_What this task involves_
Convert the records below into a numbered list with one line per item, dropping blank lines and leaving out the pictures.

_Data provided_
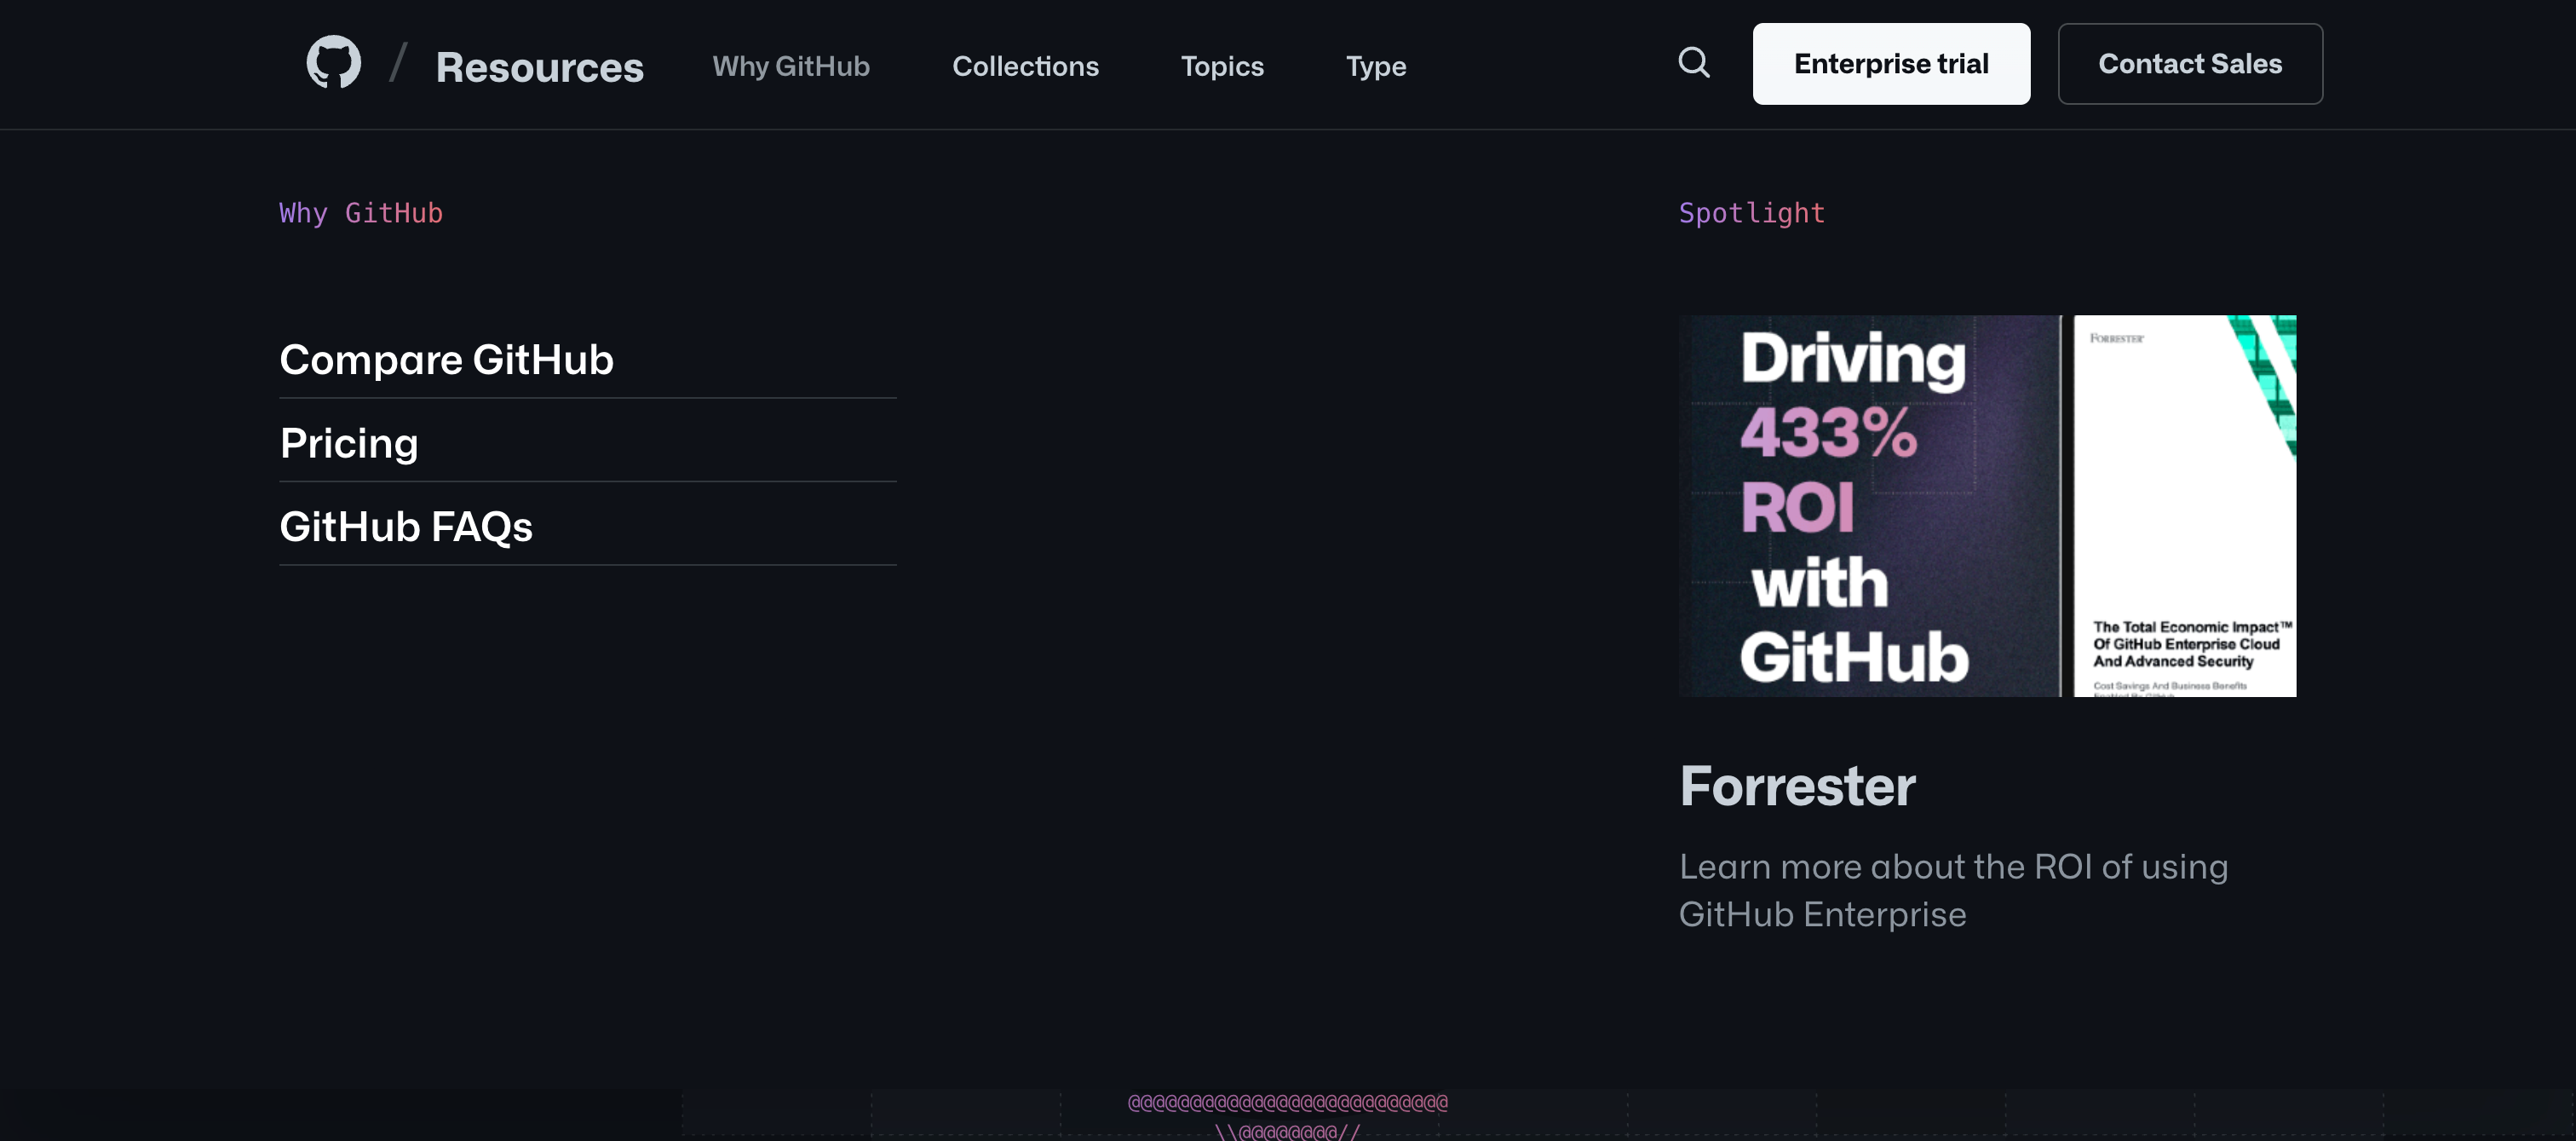Open the Type menu

tap(1375, 66)
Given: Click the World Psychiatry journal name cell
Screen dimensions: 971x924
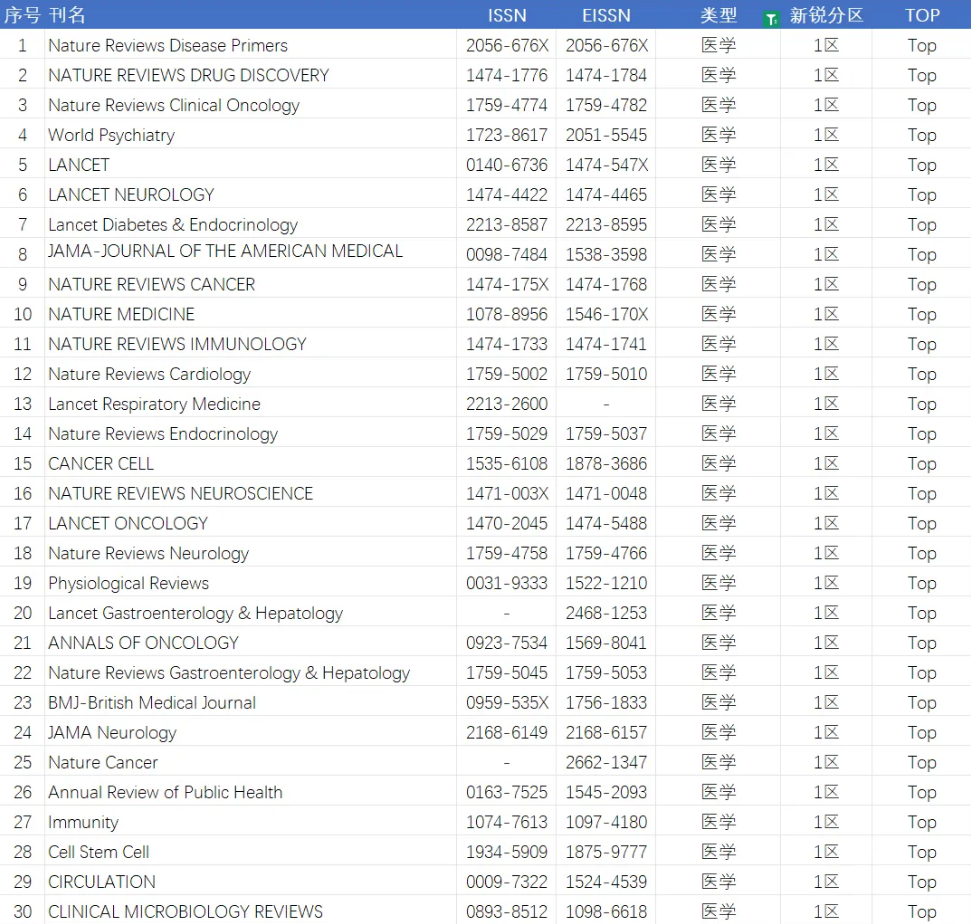Looking at the screenshot, I should (x=111, y=135).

_Answer below_
1. Open the Type menu
2. tap(1375, 66)
3. Given: Click the World Psychiatry journal name cell
4. Screen dimensions: 971x924
5. Looking at the screenshot, I should (x=111, y=135).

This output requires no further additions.